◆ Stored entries
──────────────────────────────

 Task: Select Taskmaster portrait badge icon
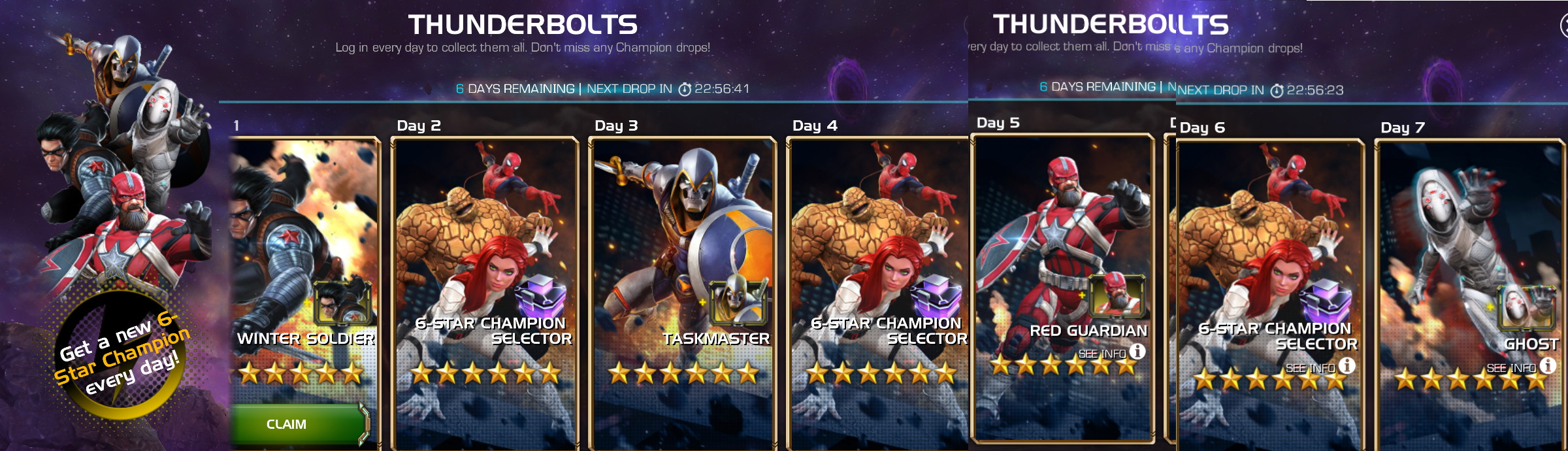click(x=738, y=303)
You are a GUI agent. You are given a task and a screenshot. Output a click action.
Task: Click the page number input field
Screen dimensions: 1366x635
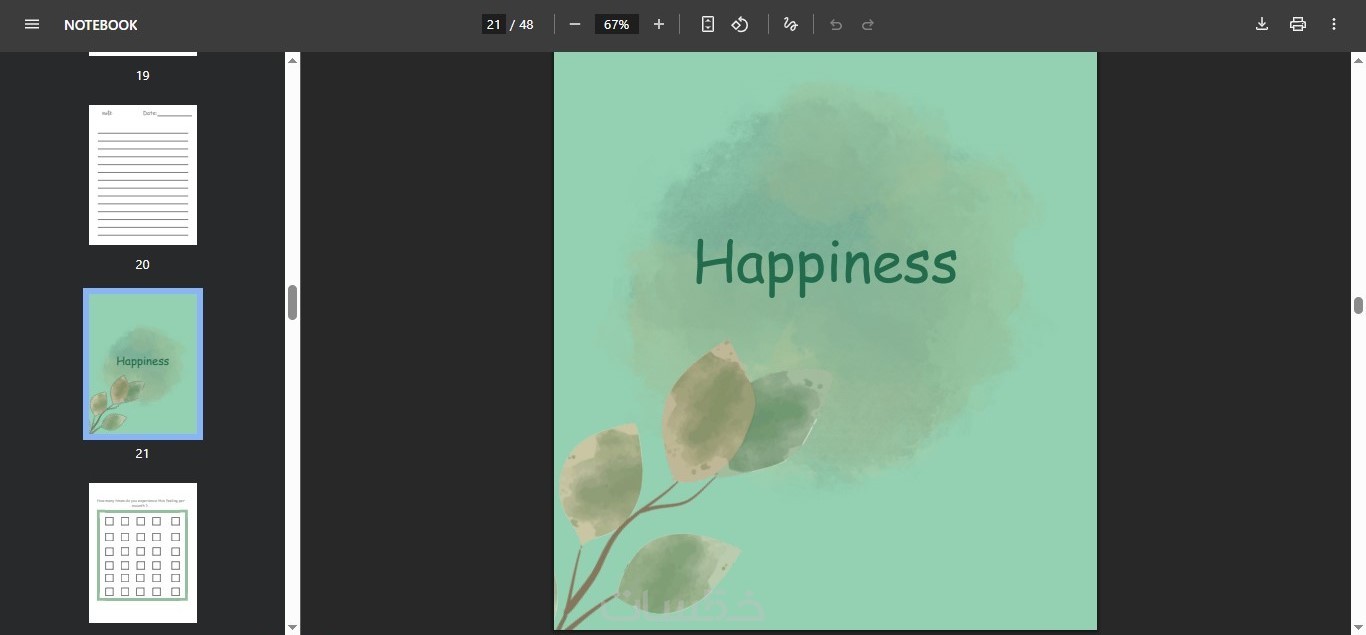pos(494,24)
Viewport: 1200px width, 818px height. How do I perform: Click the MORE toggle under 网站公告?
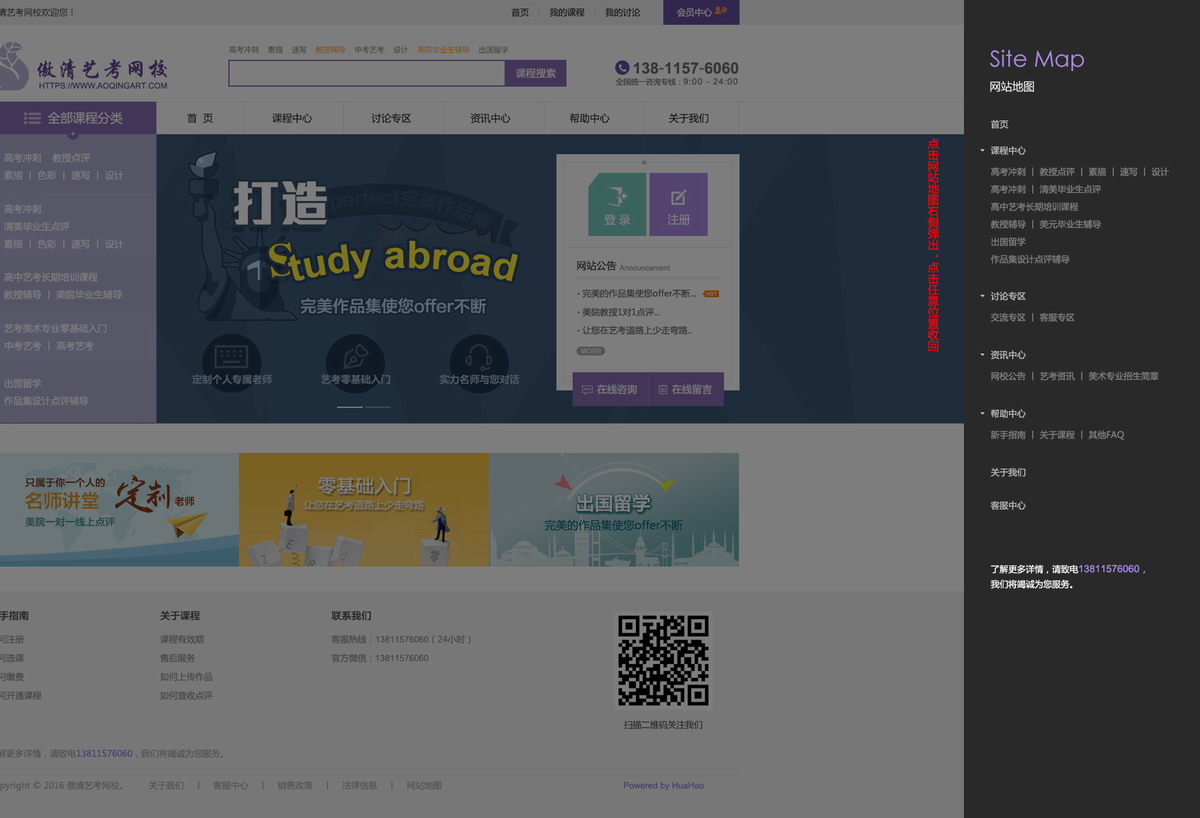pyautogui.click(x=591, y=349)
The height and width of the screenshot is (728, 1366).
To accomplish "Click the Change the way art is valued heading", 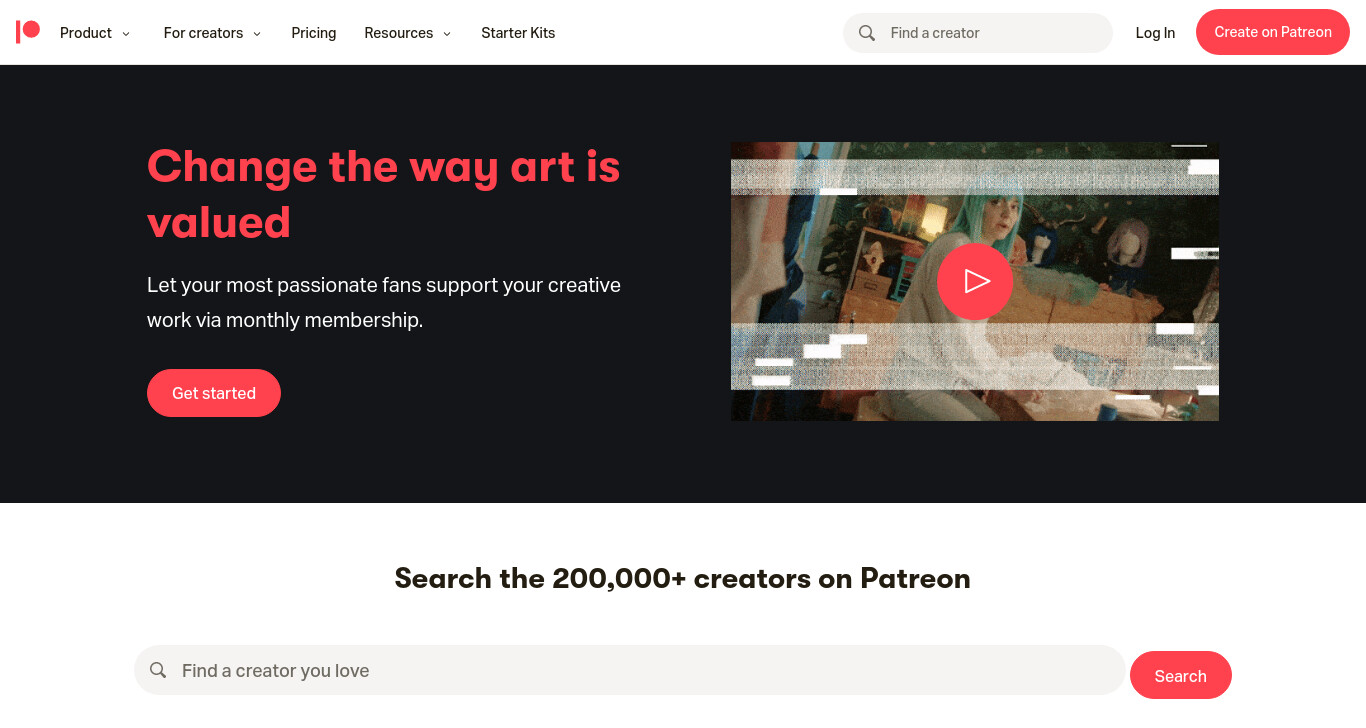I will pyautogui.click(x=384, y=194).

──────────────────────────────

◆ Exercise prompt
Among the entries above, how many lines include the word "screenshot"? Give the number with no comment.

◆ Result of the task
2